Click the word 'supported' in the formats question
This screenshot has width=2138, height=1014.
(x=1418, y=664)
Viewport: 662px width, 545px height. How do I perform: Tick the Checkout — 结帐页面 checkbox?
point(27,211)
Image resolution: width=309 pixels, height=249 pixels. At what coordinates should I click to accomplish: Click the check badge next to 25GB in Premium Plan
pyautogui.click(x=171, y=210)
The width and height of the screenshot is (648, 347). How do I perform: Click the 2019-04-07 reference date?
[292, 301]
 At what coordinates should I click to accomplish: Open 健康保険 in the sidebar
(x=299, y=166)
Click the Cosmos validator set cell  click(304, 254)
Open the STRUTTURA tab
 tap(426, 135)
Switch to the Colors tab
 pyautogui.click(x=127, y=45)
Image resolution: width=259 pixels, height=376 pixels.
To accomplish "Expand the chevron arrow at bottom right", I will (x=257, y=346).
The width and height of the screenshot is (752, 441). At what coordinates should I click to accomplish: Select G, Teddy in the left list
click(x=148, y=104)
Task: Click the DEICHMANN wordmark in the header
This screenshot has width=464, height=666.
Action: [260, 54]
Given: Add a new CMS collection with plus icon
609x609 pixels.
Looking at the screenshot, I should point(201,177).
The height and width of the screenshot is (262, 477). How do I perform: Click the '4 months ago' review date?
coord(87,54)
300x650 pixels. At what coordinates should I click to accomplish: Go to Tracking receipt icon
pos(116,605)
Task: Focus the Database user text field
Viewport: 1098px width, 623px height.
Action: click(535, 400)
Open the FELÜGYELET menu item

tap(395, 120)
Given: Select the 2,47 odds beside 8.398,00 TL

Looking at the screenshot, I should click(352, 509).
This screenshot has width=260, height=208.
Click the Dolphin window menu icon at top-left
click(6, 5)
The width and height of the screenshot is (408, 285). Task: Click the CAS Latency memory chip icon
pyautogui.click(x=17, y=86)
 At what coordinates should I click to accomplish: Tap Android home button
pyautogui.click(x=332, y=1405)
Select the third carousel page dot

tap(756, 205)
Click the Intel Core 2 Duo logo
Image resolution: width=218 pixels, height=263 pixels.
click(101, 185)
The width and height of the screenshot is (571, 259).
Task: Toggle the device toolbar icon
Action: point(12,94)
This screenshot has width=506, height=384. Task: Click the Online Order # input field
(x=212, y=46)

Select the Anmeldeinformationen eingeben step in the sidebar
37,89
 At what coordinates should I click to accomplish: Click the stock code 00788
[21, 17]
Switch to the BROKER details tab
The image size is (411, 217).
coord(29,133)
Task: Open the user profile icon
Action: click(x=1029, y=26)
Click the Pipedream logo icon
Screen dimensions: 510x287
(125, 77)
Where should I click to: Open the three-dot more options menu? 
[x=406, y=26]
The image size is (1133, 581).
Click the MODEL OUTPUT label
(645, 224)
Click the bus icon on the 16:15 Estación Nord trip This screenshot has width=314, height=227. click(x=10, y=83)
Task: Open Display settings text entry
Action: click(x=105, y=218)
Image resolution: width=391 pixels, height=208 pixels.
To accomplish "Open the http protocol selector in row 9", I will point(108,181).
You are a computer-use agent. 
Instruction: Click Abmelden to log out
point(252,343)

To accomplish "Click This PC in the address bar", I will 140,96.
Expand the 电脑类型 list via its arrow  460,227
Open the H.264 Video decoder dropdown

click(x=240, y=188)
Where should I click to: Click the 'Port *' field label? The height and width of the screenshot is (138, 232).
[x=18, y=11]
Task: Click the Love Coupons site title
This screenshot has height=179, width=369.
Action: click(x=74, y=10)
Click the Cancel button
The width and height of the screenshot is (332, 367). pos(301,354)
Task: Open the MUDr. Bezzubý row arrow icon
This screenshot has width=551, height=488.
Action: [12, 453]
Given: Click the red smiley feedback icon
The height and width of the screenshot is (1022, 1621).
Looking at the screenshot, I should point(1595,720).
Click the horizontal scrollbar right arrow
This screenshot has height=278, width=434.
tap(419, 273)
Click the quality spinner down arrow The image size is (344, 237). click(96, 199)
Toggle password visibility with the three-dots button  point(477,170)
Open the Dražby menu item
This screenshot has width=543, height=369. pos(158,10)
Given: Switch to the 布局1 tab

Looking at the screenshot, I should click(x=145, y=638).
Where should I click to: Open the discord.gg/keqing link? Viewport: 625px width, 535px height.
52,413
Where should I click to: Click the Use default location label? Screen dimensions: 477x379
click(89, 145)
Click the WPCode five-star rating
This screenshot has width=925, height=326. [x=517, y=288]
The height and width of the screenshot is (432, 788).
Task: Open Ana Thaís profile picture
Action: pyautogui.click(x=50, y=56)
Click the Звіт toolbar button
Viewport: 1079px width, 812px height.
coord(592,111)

=== PROBLEM DESCRIPTION ===
Return the full material exactly.

=== EXERCISE SOLUTION ===
Click the word 'supported' in the formats question
This screenshot has width=2138, height=1014.
(x=1418, y=664)
Viewport: 662px width, 545px height. How do I perform: Tick the Checkout — 结帐页面 checkbox?
point(27,211)
Image resolution: width=309 pixels, height=249 pixels. At what coordinates should I click to accomplish: Click the check badge next to 25GB in Premium Plan
pyautogui.click(x=171, y=210)
The width and height of the screenshot is (648, 347). How do I perform: Click the 2019-04-07 reference date?
[292, 301]
 At what coordinates should I click to accomplish: Open 健康保険 in the sidebar
(x=299, y=166)
Click the Cosmos validator set cell  click(304, 254)
Open the STRUTTURA tab
 tap(426, 135)
Switch to the Colors tab
 pyautogui.click(x=127, y=45)
Image resolution: width=259 pixels, height=376 pixels.
To accomplish "Expand the chevron arrow at bottom right", I will (x=257, y=346).
The width and height of the screenshot is (752, 441). At what coordinates should I click to accomplish: Select G, Teddy in the left list
click(x=148, y=104)
Task: Click the DEICHMANN wordmark in the header
This screenshot has width=464, height=666.
Action: [260, 54]
Given: Add a new CMS collection with plus icon
609x609 pixels.
Looking at the screenshot, I should point(201,177).
The height and width of the screenshot is (262, 477). How do I perform: Click the '4 months ago' review date?
coord(87,54)
300x650 pixels. At what coordinates should I click to accomplish: Go to Tracking receipt icon
pos(116,605)
Task: Focus the Database user text field
Viewport: 1098px width, 623px height.
Action: click(535, 400)
Open the FELÜGYELET menu item

tap(395, 120)
Given: Select the 2,47 odds beside 8.398,00 TL

Looking at the screenshot, I should click(352, 509).
This screenshot has width=260, height=208.
Click the Dolphin window menu icon at top-left
click(6, 5)
The width and height of the screenshot is (408, 285). Task: Click the CAS Latency memory chip icon
pyautogui.click(x=17, y=86)
 At what coordinates should I click to accomplish: Tap Android home button
pyautogui.click(x=332, y=1405)
Select the third carousel page dot

tap(756, 205)
Click the Intel Core 2 Duo logo
Image resolution: width=218 pixels, height=263 pixels.
click(101, 185)
The width and height of the screenshot is (571, 259).
Task: Toggle the device toolbar icon
Action: point(12,94)
This screenshot has width=506, height=384. Task: Click the Online Order # input field
(x=212, y=46)

Select the Anmeldeinformationen eingeben step in the sidebar
37,89
 At what coordinates should I click to accomplish: Click the stock code 00788
[21, 17]
Switch to the BROKER details tab
The image size is (411, 217).
coord(29,133)
Task: Open the user profile icon
Action: click(x=1029, y=26)
Click the Pipedream logo icon
Screen dimensions: 510x287
(125, 77)
Where should I click to: Open the three-dot more options menu? 
[x=406, y=26]
The image size is (1133, 581).
Click the MODEL OUTPUT label
(645, 224)
Click the bus icon on the 16:15 Estación Nord trip This screenshot has width=314, height=227. click(x=10, y=83)
Task: Open Display settings text entry
Action: click(x=105, y=218)
Image resolution: width=391 pixels, height=208 pixels.
To accomplish "Open the http protocol selector in row 9", I will point(108,181).
You are a computer-use agent. 
Instruction: Click Abmelden to log out
point(252,343)

To accomplish "Click This PC in the address bar", I will 140,96.
Expand the 电脑类型 list via its arrow  460,227
Open the H.264 Video decoder dropdown

click(x=240, y=188)
Where should I click to: Click the 'Port *' field label? The height and width of the screenshot is (138, 232).
[x=18, y=11]
Task: Click the Love Coupons site title
This screenshot has height=179, width=369.
Action: click(x=74, y=10)
Click the Cancel button
The width and height of the screenshot is (332, 367). pos(301,354)
Task: Open the MUDr. Bezzubý row arrow icon
This screenshot has width=551, height=488.
Action: [12, 453]
Given: Click the red smiley feedback icon
The height and width of the screenshot is (1022, 1621).
Looking at the screenshot, I should point(1595,720).
Click the horizontal scrollbar right arrow
This screenshot has height=278, width=434.
tap(419, 273)
Click the quality spinner down arrow The image size is (344, 237). click(96, 199)
Toggle password visibility with the three-dots button  point(477,170)
Open the Dražby menu item
This screenshot has width=543, height=369. pos(158,10)
Given: Switch to the 布局1 tab

Looking at the screenshot, I should click(x=145, y=638).
Where should I click to: Open the discord.gg/keqing link? Viewport: 625px width, 535px height.
52,413
Where should I click to: Click the Use default location label? Screen dimensions: 477x379
click(89, 145)
Click the WPCode five-star rating
This screenshot has width=925, height=326. [x=517, y=288]
The height and width of the screenshot is (432, 788).
Task: Open Ana Thaís profile picture
Action: pyautogui.click(x=50, y=56)
Click the Звіт toolbar button
Viewport: 1079px width, 812px height.
coord(592,111)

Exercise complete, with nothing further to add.